É esse o maior risco deste salto, o de que os portugueses sejam chamados a fazer as suas escolhas no escuro, sem poder aferir devidamente das suspeitas levantadas sobre a governação de um dos maiores partidos da democracia portuguesa. Os protagonistas do PS vão mudar, há muitos outros assuntos importantes para o país, mas os eleitores, com grande probabilidade, vão fazer as suas escolhas sob o signo deste caso, sem que ele esteja devidamente aclarado. O Presidente quer devolver “a palavra ao povo sem temores”, mas é preciso sublinhar que, estando a democracia a funcionar, não está a operar nas melhores condições.

Entende-se por isso mal que o Presidente não tenha tido no seu discurso uma palavra de exigência em relação à actuação do poder judicial. O país precisava, neste momento, de saber que o poder político, sem que isso signifique uma interferência, não está paralisado na sua capacidade crítica de avaliar a conduta do Ministério Público e da Procuradoria-Geral da República.

Marcelo Rebelo de Sousa decidiu em coerência, dentro dos seus poderes e sem grande margem para decidir de outra forma. Apresentou cinco razões para o fazer que são avisadas, e que, como não poderia deixar de ser, reflectem a sua visão do momento que o país vive. Mais frágil na sua ideia de que a natureza do voto de 2022 estava necessariamente personalizada no primeiro-ministro, quando o poder emana do Parlamento, onde está sentada uma maioria absoluta, mais consistente na ideia de que é necessária “maior clareza e mais vigoroso rumo para superar um vazio inesperado”. Perante este vazio, o PS não mostrou capacidade para montar a defesa da sua ideia de que não eram necessárias eleições antecipadas.

• **Excertos dos registos**:
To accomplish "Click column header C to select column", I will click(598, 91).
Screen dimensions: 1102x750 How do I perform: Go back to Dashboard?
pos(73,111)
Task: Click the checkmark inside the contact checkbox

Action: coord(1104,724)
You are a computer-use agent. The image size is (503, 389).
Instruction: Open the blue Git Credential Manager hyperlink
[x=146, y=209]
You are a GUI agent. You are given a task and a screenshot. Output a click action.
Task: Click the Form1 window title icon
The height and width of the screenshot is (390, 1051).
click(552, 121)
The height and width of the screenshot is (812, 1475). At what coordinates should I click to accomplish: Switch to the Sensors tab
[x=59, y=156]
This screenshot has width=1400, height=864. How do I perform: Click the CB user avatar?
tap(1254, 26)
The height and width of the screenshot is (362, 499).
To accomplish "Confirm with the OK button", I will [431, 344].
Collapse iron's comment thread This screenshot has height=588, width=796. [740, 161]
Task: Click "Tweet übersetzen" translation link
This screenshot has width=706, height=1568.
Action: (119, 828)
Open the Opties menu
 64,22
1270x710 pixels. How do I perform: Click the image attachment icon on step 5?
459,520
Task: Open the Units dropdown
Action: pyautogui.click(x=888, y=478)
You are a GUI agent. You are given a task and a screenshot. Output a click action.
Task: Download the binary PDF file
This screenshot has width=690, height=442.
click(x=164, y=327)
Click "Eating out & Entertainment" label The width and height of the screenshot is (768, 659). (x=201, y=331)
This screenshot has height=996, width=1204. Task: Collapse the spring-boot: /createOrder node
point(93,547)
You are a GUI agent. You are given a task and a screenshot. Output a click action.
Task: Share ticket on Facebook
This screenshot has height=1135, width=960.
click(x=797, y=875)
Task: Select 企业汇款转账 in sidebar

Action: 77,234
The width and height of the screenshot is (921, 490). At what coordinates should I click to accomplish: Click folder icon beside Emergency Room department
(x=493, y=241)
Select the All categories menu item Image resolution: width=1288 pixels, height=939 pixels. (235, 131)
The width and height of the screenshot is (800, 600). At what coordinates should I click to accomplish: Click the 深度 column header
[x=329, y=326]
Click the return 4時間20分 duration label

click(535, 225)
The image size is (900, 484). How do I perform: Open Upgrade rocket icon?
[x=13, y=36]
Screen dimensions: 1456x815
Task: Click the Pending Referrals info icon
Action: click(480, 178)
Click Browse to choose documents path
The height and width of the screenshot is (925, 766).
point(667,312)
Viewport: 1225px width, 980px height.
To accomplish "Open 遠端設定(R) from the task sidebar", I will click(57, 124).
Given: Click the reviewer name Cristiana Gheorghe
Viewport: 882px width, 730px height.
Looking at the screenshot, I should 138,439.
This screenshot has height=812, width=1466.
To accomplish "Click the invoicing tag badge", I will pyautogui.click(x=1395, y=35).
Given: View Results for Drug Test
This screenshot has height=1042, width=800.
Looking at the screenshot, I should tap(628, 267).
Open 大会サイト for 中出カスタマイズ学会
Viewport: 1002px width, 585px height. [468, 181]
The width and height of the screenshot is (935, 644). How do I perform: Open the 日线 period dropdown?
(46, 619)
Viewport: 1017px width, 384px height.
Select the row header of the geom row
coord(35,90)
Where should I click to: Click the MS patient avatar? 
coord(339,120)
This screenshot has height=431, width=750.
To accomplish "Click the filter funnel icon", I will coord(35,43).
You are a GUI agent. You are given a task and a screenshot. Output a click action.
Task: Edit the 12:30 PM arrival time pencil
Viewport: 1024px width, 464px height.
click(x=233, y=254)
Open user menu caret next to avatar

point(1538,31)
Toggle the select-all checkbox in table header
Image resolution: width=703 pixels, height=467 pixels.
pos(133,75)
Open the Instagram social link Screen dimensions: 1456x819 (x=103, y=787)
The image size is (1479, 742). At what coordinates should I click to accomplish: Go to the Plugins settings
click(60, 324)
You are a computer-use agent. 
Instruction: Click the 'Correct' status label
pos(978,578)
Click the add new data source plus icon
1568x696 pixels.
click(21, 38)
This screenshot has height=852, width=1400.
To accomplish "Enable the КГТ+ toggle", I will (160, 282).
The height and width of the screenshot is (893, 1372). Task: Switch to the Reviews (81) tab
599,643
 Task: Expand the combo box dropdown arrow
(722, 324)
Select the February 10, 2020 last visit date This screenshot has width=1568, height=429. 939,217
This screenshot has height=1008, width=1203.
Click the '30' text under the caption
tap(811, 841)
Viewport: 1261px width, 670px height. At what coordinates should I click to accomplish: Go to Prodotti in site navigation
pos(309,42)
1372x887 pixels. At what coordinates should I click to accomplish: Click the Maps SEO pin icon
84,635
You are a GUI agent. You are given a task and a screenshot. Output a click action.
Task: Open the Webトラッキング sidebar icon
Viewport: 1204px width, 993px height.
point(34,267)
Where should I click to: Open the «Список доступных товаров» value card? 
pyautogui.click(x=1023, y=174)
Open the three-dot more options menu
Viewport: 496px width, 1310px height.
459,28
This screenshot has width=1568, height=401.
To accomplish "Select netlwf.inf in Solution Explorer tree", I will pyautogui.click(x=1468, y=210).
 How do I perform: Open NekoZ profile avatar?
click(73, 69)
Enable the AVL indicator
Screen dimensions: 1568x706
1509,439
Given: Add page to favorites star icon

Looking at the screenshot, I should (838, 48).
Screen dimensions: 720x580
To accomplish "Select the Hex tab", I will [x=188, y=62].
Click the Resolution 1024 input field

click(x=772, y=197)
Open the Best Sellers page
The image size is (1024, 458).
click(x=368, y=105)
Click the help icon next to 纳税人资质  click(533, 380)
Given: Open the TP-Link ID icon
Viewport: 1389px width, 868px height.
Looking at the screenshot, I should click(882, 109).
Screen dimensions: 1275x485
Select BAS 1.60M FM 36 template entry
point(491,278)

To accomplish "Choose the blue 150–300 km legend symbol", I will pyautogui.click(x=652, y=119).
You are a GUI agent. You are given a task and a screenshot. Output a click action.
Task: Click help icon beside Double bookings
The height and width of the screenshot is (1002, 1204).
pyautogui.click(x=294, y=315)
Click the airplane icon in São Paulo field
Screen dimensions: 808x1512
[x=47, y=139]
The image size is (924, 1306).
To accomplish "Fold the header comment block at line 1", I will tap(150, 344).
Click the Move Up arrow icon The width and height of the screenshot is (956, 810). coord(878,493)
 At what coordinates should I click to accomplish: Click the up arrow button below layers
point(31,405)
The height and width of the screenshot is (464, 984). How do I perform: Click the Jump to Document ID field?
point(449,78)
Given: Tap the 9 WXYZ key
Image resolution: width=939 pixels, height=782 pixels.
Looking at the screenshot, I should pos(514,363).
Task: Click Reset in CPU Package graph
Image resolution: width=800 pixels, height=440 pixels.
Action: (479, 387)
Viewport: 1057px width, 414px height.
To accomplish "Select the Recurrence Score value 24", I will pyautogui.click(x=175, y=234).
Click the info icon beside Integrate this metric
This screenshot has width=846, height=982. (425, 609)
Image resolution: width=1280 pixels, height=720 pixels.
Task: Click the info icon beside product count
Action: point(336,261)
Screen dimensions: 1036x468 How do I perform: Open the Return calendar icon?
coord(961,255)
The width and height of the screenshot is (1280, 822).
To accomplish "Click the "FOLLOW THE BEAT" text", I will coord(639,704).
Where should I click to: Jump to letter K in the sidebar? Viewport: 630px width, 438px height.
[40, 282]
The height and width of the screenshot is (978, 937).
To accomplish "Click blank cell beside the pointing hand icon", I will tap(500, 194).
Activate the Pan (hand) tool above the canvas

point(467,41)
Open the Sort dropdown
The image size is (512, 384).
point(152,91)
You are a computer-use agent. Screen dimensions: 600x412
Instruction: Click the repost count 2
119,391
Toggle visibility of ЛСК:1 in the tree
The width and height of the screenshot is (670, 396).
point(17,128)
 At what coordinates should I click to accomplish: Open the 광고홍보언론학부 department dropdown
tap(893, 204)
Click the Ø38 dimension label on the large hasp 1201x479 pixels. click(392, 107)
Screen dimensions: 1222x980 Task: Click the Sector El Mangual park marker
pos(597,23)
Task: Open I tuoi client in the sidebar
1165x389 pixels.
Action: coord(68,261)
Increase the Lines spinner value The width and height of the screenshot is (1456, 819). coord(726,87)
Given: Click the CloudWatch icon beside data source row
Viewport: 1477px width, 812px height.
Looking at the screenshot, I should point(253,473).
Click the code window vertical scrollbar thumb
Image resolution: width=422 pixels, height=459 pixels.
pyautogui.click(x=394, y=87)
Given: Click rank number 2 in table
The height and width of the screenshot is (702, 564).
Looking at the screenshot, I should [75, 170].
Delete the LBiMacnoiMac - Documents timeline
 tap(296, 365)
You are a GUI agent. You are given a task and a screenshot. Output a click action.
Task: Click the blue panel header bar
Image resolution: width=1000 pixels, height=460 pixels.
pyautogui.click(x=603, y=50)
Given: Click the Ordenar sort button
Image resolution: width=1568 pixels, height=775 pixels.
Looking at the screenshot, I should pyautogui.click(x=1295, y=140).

• **Objetivos**:
1 – Indique se cada afirmação concorda com a passagem, respondendo sim ou não e citando as palavras decisivas da passagem:
(a) O Presidente incluiu no discurso uma palavra de exigência em relação à atuação do poder judicial.
(b) Marcelo Rebelo de Sousa apresentou cinco razões para a sua decisão.
(c) O PS mostrou capacidade para defender a ideia de que não eram necessárias eleições antecipadas.
2 – Por favor, reescreva na passagem tudo desde "Entende-se por isso" até "Procuradoria-Geral da República.", trocando "Ministério Público" por "Tribunal de Contas".

• **Respostas por ordem**:
1 –
(a) Não: "o Presidente não tenha tido no seu discurso uma palavra de exigência em relação à actuação do poder judicial"
(b) Sim: "Apresentou cinco razões para o fazer que são avisadas"
(c) Não: "o PS não mostrou capacidade para montar a defesa da sua ideia de que não eram necessárias eleições antecipadas"

2 –
Entende-se por isso mal que o Presidente não tenha tido no seu discurso uma palavra de exigência em relação à actuação do poder judicial. O país precisava, neste momento, de saber que o poder político, sem que isso signifique uma interferência, não está paralisado na sua capacidade crítica de avaliar a conduta do Tribunal de Contas e da Procuradoria-Geral da República.